*Try it*: Look below for the line containing "Task: Show hidden tray icons overflow"; from there, print each line exactly up to and including the line containing "Given: Click the SET node output value pin", and stop.

■ ■ ■

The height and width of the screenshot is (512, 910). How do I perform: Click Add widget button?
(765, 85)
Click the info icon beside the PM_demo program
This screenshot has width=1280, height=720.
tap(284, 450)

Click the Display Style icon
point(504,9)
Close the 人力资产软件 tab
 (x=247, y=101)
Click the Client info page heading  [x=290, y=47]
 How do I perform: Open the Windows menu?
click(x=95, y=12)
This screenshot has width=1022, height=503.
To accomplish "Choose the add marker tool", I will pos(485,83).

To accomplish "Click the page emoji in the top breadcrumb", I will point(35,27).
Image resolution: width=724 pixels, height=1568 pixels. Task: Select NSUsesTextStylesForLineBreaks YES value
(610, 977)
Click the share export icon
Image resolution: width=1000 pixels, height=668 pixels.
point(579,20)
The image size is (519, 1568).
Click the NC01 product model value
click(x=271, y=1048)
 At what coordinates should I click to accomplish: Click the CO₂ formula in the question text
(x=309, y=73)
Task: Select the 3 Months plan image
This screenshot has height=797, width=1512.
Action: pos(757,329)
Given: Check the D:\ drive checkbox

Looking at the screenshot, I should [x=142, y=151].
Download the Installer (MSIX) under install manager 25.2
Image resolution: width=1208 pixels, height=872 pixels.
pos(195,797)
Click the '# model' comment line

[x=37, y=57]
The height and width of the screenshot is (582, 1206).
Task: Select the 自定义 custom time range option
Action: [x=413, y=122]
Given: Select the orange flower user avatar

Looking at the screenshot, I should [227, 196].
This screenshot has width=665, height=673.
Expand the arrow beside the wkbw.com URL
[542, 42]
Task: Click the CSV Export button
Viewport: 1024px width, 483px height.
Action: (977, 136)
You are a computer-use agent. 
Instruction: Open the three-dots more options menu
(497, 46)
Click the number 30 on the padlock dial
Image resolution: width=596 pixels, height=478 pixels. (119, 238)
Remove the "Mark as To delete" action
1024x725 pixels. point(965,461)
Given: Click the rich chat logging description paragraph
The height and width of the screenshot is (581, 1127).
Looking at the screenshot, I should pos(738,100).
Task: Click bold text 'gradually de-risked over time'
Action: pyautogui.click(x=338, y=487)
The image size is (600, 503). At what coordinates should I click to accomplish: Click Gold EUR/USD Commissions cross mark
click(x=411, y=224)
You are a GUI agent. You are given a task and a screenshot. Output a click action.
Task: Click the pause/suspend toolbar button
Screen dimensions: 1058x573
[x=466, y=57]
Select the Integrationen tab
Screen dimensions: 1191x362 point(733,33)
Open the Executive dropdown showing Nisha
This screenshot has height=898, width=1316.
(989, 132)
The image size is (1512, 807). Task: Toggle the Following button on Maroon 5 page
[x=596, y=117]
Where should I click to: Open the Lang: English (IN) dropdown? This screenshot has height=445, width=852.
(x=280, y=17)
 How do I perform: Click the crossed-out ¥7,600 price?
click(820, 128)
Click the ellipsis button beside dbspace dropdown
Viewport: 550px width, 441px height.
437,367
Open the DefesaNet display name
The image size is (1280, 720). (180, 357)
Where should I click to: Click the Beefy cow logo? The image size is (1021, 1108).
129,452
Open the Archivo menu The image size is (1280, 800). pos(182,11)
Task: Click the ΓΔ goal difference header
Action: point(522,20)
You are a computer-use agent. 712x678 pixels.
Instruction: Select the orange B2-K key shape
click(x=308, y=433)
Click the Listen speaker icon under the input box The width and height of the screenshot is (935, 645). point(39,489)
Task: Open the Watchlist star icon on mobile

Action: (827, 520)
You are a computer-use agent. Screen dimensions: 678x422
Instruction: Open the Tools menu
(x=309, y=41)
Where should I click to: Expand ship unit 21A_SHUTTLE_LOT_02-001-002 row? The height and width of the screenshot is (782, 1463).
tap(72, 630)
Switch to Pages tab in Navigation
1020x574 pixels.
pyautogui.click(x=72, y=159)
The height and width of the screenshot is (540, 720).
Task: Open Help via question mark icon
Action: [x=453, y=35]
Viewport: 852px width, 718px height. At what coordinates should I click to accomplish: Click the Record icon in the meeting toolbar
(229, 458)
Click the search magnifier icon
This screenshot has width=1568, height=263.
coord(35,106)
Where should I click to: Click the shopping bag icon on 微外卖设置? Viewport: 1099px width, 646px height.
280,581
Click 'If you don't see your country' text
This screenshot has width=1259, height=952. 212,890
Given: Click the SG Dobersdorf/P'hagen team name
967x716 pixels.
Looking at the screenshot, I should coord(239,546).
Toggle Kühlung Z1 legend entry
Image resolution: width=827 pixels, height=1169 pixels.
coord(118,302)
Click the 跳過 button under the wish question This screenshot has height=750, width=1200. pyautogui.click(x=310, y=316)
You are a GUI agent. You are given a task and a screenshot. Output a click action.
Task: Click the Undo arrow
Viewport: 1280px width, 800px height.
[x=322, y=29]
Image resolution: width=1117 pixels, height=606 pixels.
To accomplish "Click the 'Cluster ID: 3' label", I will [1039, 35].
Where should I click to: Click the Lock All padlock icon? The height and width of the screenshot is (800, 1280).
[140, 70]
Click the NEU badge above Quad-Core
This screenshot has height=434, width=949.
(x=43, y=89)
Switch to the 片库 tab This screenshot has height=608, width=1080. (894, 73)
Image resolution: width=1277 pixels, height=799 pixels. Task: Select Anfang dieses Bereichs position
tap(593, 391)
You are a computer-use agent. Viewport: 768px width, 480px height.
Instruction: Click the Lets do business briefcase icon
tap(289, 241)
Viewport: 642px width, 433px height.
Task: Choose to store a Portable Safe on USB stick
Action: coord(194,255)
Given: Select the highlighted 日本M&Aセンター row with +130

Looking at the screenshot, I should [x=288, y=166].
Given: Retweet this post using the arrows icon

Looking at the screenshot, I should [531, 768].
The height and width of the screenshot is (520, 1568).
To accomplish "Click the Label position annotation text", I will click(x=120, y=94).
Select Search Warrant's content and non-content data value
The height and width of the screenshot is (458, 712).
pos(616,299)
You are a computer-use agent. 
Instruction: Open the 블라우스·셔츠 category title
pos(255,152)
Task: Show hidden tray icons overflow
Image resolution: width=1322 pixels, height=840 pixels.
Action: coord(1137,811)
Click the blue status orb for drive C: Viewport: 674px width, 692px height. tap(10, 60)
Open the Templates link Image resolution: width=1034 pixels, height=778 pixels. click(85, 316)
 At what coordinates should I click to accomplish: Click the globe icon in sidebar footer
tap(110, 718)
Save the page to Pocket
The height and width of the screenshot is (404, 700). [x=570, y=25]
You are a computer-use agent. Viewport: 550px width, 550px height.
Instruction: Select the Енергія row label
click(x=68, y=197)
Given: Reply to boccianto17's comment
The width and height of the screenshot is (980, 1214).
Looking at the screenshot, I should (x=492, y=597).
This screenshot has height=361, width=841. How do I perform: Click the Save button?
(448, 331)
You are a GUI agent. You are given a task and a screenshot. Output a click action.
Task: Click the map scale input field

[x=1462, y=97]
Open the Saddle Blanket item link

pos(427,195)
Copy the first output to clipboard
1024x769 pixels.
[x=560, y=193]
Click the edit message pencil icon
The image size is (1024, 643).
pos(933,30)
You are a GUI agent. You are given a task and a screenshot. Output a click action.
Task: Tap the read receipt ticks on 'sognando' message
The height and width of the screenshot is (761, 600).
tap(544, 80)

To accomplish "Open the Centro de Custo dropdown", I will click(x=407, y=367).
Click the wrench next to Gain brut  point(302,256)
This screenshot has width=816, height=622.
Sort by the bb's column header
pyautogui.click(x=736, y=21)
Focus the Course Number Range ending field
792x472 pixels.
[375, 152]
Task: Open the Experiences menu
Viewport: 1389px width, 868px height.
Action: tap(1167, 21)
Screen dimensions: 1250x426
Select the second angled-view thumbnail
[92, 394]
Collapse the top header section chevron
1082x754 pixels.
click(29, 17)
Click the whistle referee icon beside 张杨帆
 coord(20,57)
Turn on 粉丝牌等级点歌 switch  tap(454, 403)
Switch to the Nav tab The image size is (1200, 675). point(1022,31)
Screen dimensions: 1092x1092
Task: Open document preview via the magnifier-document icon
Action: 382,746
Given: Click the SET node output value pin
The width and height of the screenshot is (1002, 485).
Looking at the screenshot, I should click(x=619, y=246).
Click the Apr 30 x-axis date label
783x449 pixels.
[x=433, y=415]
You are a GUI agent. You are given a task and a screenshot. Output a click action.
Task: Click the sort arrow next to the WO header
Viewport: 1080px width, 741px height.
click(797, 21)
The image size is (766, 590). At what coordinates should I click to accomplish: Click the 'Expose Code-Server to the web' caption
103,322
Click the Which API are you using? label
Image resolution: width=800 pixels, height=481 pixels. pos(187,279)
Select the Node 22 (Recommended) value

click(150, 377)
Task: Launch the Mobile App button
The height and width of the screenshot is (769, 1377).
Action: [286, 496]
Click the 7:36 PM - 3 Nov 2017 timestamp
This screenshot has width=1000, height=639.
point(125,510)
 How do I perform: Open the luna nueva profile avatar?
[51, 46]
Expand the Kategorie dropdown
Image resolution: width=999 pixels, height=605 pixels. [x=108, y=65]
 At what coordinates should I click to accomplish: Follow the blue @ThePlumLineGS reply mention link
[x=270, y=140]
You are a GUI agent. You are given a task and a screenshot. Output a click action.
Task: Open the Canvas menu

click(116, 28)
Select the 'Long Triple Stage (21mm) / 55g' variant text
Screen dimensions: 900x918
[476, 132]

■ ■ ■

*Exercise output*:
Task: Show hidden tray icons overflow
Image resolution: width=1322 pixels, height=840 pixels.
Action: coord(1137,811)
Click the blue status orb for drive C: Viewport: 674px width, 692px height. tap(10, 60)
Open the Templates link Image resolution: width=1034 pixels, height=778 pixels. click(85, 316)
 At what coordinates should I click to accomplish: Click the globe icon in sidebar footer
tap(110, 718)
Save the page to Pocket
The height and width of the screenshot is (404, 700). [x=570, y=25]
You are a computer-use agent. Viewport: 550px width, 550px height.
Instruction: Select the Енергія row label
click(x=68, y=197)
Given: Reply to boccianto17's comment
The width and height of the screenshot is (980, 1214).
Looking at the screenshot, I should (x=492, y=597).
This screenshot has height=361, width=841. How do I perform: Click the Save button?
(448, 331)
You are a GUI agent. You are given a task and a screenshot. Output a click action.
Task: Click the map scale input field

[x=1462, y=97]
Open the Saddle Blanket item link

pos(427,195)
Copy the first output to clipboard
1024x769 pixels.
[x=560, y=193]
Click the edit message pencil icon
The image size is (1024, 643).
pos(933,30)
You are a GUI agent. You are given a task and a screenshot. Output a click action.
Task: Tap the read receipt ticks on 'sognando' message
The height and width of the screenshot is (761, 600).
tap(544, 80)

To accomplish "Open the Centro de Custo dropdown", I will click(x=407, y=367).
Click the wrench next to Gain brut  point(302,256)
This screenshot has width=816, height=622.
Sort by the bb's column header
pyautogui.click(x=736, y=21)
Focus the Course Number Range ending field
792x472 pixels.
[375, 152]
Task: Open the Experiences menu
Viewport: 1389px width, 868px height.
Action: tap(1167, 21)
Screen dimensions: 1250x426
Select the second angled-view thumbnail
[92, 394]
Collapse the top header section chevron
1082x754 pixels.
click(29, 17)
Click the whistle referee icon beside 张杨帆
 coord(20,57)
Turn on 粉丝牌等级点歌 switch  tap(454, 403)
Switch to the Nav tab The image size is (1200, 675). point(1022,31)
Screen dimensions: 1092x1092
Task: Open document preview via the magnifier-document icon
Action: 382,746
Given: Click the SET node output value pin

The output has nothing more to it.